**TASK GOAL:**
Leave out the pictures and print the rest of the entries exactly as they stand.

[Opening MATERIAL PROVIDED section]

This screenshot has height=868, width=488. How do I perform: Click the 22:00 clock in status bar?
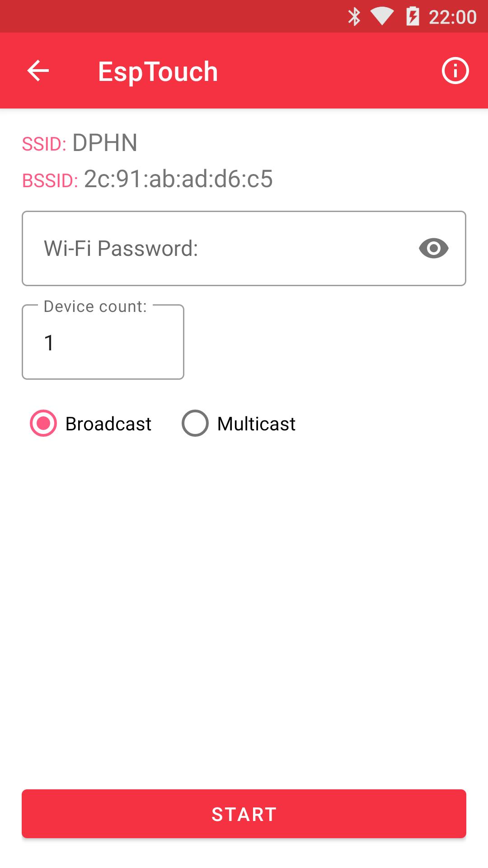coord(452,17)
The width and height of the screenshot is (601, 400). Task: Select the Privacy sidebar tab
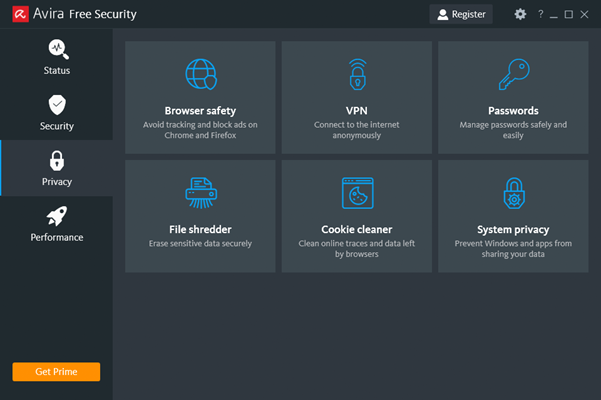coord(56,168)
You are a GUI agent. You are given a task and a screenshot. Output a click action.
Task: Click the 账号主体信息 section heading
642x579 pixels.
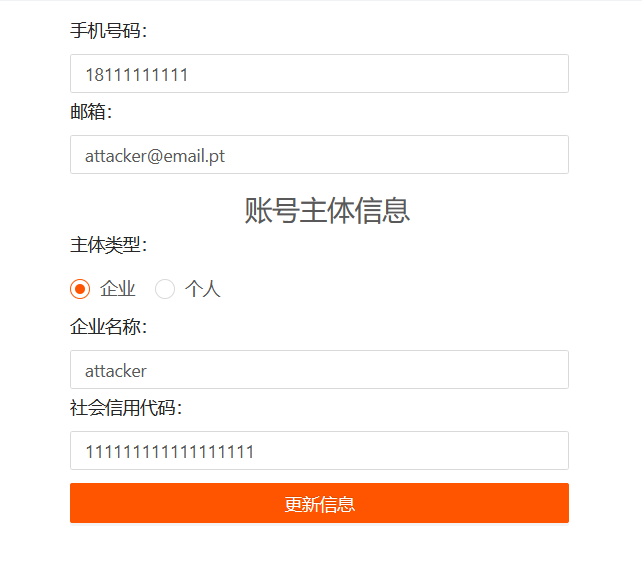tap(327, 210)
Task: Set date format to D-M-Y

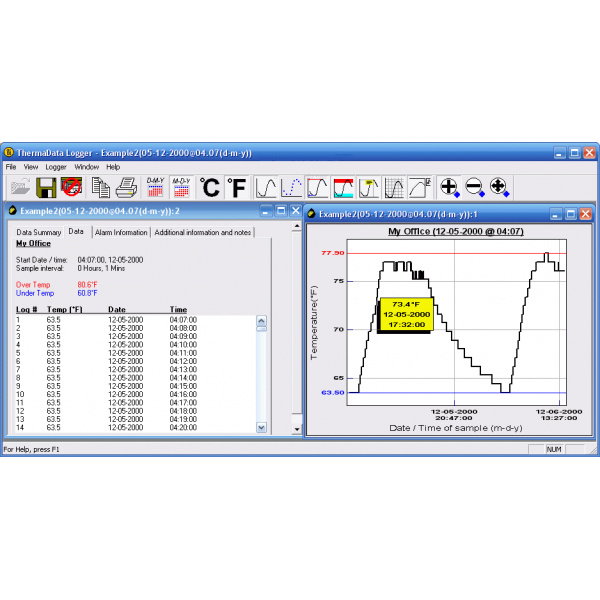Action: (x=155, y=187)
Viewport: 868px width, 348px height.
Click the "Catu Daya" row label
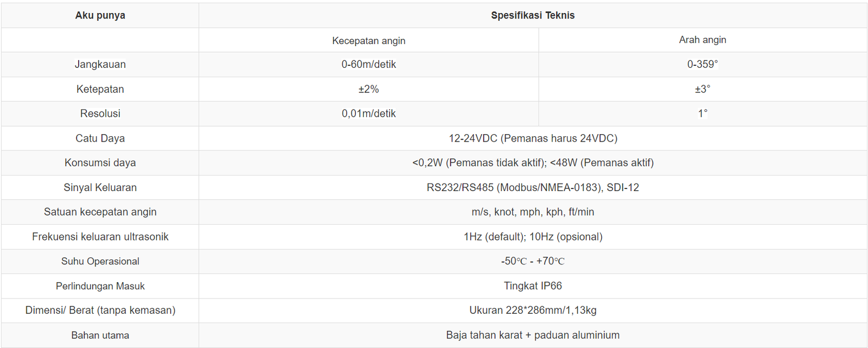coord(100,138)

[Closing MATERIAL PROVIDED section]

**RESULT OF THE TASK:**
This screenshot has height=868, width=488. How do I perform: Click the 22:00 clock in status bar?
coord(452,17)
The width and height of the screenshot is (601, 400). Task: Select the Privacy sidebar tab
coord(56,168)
You are a GUI agent. You are given a task and a screenshot. Output a click action.
Task: Click the 账号主体信息 section heading
642x579 pixels.
tap(327, 210)
Task: Set date format to D-M-Y

Action: (x=155, y=187)
Viewport: 868px width, 348px height.
Click the "Catu Daya" row label
coord(100,138)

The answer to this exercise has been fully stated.